▸ **WORK TASK**: Only the lines below starting at the one that contains "Switch to the Вложения tab" and ending at the one that contains "Given: Click the 2D" are to be reproduced, exactly and with both ends kept.

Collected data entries
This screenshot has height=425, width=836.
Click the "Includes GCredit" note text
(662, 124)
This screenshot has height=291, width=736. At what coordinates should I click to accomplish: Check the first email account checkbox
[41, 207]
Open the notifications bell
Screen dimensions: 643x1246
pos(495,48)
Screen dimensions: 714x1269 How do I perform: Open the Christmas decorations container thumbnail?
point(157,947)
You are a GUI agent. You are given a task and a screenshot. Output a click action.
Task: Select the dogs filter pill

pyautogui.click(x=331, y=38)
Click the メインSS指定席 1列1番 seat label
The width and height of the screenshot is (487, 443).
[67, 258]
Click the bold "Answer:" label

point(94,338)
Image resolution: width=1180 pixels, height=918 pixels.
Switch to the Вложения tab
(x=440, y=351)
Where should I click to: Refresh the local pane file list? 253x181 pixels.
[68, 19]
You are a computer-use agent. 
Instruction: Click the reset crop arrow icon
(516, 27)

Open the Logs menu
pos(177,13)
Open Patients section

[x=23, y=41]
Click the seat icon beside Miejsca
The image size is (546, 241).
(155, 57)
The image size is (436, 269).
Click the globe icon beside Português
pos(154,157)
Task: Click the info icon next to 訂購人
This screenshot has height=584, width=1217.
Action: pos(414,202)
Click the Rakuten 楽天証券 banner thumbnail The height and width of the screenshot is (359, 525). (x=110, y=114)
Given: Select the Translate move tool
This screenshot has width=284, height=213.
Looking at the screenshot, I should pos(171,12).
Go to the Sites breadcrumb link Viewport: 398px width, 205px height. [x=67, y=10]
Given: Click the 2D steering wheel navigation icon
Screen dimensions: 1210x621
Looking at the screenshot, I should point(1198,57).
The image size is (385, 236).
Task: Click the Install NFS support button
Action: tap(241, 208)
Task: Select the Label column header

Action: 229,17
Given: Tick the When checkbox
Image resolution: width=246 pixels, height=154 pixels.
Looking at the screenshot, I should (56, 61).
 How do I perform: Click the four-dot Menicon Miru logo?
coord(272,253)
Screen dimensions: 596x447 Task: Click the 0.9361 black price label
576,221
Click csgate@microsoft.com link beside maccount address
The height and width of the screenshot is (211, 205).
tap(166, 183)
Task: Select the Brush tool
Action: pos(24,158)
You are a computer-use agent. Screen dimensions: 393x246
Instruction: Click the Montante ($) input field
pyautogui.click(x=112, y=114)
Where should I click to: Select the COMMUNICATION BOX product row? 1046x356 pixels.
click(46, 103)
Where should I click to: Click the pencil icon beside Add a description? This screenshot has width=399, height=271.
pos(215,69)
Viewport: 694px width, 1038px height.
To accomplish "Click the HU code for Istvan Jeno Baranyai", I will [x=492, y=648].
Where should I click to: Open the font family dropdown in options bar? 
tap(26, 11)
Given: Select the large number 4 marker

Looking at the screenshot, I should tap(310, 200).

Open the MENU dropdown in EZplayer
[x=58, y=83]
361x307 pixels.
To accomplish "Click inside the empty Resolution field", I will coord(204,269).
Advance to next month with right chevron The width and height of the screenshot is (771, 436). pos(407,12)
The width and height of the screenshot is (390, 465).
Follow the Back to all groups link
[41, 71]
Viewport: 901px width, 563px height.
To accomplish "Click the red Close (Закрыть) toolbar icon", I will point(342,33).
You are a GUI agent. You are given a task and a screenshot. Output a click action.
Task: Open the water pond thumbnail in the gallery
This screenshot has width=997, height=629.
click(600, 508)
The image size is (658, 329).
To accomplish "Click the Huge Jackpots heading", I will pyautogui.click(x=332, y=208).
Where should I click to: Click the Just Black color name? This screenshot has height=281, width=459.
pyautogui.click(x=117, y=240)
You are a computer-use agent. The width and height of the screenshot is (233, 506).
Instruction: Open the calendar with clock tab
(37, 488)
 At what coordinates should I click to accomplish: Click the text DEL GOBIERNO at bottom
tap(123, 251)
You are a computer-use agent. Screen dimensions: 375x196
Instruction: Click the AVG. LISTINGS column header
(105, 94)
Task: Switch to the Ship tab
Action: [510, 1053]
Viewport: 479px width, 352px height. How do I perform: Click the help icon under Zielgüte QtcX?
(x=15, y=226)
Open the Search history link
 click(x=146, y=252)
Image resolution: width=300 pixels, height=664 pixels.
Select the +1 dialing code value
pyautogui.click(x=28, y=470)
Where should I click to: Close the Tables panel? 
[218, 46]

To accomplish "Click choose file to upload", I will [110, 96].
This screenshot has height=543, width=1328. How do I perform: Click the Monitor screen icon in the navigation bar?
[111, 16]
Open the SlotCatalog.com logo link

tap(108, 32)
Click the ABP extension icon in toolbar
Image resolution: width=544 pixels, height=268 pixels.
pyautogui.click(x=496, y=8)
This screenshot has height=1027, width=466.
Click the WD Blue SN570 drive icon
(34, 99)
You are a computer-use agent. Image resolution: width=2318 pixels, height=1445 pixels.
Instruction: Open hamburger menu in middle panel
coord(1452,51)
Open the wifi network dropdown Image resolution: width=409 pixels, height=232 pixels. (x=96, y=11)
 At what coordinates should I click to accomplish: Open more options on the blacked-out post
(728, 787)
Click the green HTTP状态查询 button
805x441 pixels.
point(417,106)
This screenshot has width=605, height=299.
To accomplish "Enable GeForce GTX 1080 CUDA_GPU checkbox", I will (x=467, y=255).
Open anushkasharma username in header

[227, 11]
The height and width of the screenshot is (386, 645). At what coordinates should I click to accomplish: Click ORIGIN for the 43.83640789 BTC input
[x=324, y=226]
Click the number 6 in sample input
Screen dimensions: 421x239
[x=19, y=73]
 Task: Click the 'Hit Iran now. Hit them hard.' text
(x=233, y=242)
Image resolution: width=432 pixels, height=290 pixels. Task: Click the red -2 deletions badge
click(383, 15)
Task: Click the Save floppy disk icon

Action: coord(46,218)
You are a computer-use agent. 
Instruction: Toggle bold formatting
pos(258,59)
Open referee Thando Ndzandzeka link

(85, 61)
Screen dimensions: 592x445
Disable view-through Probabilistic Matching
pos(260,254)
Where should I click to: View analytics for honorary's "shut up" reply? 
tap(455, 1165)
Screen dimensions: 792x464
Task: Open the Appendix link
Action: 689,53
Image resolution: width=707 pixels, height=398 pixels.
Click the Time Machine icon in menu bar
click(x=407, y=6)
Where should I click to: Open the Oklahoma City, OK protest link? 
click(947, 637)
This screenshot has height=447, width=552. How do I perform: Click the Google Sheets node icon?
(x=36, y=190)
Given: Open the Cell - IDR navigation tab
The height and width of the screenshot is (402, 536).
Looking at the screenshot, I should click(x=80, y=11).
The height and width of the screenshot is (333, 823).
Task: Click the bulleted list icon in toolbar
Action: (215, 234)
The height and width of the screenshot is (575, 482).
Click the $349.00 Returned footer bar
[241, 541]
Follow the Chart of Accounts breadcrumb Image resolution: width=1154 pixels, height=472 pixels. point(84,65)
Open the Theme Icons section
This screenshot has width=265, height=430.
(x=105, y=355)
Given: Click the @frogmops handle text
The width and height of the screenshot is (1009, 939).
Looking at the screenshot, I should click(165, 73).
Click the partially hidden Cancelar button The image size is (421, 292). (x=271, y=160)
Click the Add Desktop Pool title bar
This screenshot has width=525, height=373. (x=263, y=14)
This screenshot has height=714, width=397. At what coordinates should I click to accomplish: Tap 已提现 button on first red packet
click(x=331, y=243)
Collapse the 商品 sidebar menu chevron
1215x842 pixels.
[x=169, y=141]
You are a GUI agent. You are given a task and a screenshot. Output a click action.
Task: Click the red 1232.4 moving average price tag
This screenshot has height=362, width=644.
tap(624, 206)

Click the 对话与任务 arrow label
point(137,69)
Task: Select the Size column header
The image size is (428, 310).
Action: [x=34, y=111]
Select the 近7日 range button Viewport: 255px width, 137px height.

▸ **ANSWER TO THIS TASK**:
Switch to the Вложения tab
(x=440, y=351)
Where should I click to: Refresh the local pane file list? 253x181 pixels.
[68, 19]
You are a computer-use agent. 
Instruction: Click the reset crop arrow icon
(516, 27)

Open the Logs menu
pos(177,13)
Open Patients section

[x=23, y=41]
Click the seat icon beside Miejsca
The image size is (546, 241).
(155, 57)
The image size is (436, 269).
Click the globe icon beside Português
pos(154,157)
Task: Click the info icon next to 訂購人
This screenshot has height=584, width=1217.
Action: pos(414,202)
Click the Rakuten 楽天証券 banner thumbnail The height and width of the screenshot is (359, 525). (x=110, y=114)
Given: Select the Translate move tool
This screenshot has width=284, height=213.
Looking at the screenshot, I should pos(171,12).
Go to the Sites breadcrumb link Viewport: 398px width, 205px height. [x=67, y=10]
Given: Click the 2D steering wheel navigation icon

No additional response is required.